成績が悪くても、飲み込みが遅くても必ず伸びてくる子どものポイント。
「●元気にあいさつができる ●下駄箱に靴を入れる時、かかとを揃えて入れられる ●イスから立ち上がった時、そのイスを必ず元に戻してから次の行動に移れる」(p46)
「どうでもいいようなことの中に、大切なことがある。 どうでもいようだけど、なかなかできないことがたくさんある。 どうでもいいように見えることを人は見ている。」(p46-47)
「そうじができていない時、というのは、自分のことしか考えられていない時。」(p66)
芸者をやめた人生の転機に。
「あそこで手放せずにしがみついていたら、新しいことは何もやってこなかっただろう、今はそう思っています。」(p77)
頑張ってもまた汚れるそうじも、頑張っても失敗する人生も同じ。
「一見成果を生まなかったように見える努力は、必ず自分の力になっています。 別のところでその努力が役に立つことがきっとあります。」(p83)
「人にとってもモノにとっても、放っておかれることが一番つらい。
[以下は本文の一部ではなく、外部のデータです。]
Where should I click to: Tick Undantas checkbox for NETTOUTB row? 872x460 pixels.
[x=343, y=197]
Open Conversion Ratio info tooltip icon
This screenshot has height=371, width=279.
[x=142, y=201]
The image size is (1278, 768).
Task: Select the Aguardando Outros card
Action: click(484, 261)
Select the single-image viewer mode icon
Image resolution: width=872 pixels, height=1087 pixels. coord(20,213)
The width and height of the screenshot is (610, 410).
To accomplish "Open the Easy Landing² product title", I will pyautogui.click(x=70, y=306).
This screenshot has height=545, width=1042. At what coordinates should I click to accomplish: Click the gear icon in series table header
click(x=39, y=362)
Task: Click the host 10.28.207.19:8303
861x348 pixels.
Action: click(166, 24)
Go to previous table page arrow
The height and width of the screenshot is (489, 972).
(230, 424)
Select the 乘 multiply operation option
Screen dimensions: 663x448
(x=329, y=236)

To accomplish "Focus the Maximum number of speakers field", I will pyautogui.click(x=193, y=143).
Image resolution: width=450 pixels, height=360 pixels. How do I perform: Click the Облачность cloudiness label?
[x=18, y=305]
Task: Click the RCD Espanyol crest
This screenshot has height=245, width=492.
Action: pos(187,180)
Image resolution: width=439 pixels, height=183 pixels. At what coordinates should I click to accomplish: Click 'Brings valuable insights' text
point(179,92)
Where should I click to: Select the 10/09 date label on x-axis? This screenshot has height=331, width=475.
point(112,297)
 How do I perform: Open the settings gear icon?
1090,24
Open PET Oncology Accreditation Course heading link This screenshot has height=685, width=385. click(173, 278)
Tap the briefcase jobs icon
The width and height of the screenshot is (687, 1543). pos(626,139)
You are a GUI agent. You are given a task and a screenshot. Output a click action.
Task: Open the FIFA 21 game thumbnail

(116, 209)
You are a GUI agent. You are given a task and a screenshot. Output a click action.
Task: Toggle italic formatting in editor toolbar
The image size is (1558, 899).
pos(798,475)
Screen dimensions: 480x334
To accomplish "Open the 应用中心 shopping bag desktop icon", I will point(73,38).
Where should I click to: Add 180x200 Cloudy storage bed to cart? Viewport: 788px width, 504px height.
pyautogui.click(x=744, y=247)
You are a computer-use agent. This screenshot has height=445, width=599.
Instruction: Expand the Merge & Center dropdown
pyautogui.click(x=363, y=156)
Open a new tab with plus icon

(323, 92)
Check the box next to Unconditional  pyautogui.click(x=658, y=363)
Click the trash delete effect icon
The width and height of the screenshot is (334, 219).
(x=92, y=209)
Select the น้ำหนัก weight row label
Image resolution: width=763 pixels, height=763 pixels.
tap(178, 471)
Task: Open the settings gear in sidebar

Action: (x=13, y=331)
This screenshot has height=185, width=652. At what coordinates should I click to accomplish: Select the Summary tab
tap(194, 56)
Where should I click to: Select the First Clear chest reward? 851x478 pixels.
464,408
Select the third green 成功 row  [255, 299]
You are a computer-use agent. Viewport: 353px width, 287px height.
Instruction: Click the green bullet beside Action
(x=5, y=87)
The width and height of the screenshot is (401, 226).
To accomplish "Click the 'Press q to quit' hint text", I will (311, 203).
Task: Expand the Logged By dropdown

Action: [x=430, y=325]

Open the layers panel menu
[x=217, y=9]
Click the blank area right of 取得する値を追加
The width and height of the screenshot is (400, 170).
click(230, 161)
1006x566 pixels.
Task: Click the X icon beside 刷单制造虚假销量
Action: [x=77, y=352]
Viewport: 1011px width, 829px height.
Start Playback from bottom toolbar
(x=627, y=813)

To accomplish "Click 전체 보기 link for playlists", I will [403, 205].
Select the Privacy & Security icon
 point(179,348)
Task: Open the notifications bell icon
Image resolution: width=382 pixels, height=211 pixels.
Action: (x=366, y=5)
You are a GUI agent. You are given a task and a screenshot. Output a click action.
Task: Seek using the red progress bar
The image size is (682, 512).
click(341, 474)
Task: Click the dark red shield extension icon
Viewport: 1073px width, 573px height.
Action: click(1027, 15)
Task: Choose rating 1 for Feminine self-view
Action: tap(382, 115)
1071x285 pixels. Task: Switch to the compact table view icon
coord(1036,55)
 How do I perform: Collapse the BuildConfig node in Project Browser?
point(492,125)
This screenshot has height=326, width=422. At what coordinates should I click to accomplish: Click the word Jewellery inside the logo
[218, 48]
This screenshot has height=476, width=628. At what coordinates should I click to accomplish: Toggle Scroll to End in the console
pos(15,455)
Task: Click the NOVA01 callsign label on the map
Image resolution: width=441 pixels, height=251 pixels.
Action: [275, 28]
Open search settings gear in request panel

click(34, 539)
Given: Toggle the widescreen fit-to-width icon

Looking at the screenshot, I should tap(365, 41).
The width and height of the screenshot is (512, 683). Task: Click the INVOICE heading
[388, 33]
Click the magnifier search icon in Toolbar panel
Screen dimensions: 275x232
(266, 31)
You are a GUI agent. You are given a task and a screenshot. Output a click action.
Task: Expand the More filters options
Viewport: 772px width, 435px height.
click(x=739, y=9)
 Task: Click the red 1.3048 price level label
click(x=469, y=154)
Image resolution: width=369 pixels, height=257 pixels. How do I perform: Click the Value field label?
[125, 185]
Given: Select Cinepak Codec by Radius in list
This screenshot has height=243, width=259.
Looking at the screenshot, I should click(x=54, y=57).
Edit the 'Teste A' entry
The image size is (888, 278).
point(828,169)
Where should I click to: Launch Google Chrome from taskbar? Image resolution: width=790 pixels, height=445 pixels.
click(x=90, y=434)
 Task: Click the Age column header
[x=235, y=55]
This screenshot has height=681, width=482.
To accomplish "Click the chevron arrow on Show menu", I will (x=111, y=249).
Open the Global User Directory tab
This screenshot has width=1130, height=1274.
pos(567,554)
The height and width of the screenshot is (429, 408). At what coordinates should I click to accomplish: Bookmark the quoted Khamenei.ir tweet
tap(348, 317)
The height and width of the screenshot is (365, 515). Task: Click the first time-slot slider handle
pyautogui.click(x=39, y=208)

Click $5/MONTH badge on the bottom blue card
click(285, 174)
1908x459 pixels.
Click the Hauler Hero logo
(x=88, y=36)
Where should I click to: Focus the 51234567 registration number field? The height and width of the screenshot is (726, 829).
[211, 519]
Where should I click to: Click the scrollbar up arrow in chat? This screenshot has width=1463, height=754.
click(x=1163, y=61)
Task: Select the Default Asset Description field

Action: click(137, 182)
」(p86)
「丁寧にモノとつき合う、その命を活かす、天寿を全うさせる。 そういう暮しを続ける中で、自らもその能力を生かせるようになったり、自分を大切にしたり、周りから大切にされるようになるのだと思います。」(p87)
思い出ものについて。
「しかし、そこには”手入れ”や”適切な管理”がおのずと必要になってきます。(略)そこでおすすめしたいのが、それらを一度見直し、気を入れ直す作業です。」(p96-97)
「自分の作業の終わりを終わりととらえるのではなく、次に使う人が使いやすい状態に整えておくことまでを作業の終わりとすると、皆が気持ちよく過ごせるのでは」(p105)
「一見マイナスに見えること、トラブルに思えることを避けて、見て見ないふりをしてしまうのと、正面から向き合い、対策を講じるのとでは、先々、天と地ほどの差が出ます。」(p114)
トラブルは、立ち止まって見渡してみたら、というメッセージなのかも。
恩は順送り。
「そうじに限らず、本来の目的を忘れ、その手段のほうに熱中してしまい、望む結果から離れてしまうのはよくあることです。」(p124)
何のためにするそうじなのか。 誰のためにするのか。手段じゃなくて、目的を忘れないこと。
「雑巾を当て字で書けば、蔵と金 あちら福福(拭く拭く)こちら福々」(p142)
「身の回りのそうじ、心のそうじ、身体のそうじ、この三つは切っても切り話せないもので、心が曇っている時は、自然と身の回りも雑然としてきますし、体調がすぐれない時は、気分も落ち込みがちになります。」(p166)
「これはつまり、心、体、環境の中でどれかが不調になった時、他の二つからのアプローチによってその不調をよい状態へ変えることができるということです。」(p167)
もったいない、をなくすためにできること。
「大切に使える物の質と量を知ったうえで、身の回りにあるもの全てを活かすことができれば、もったいない、と言わずに済みます。」(p196)
明確な価値観のもと、整理をする、というのが必須なのだと思います。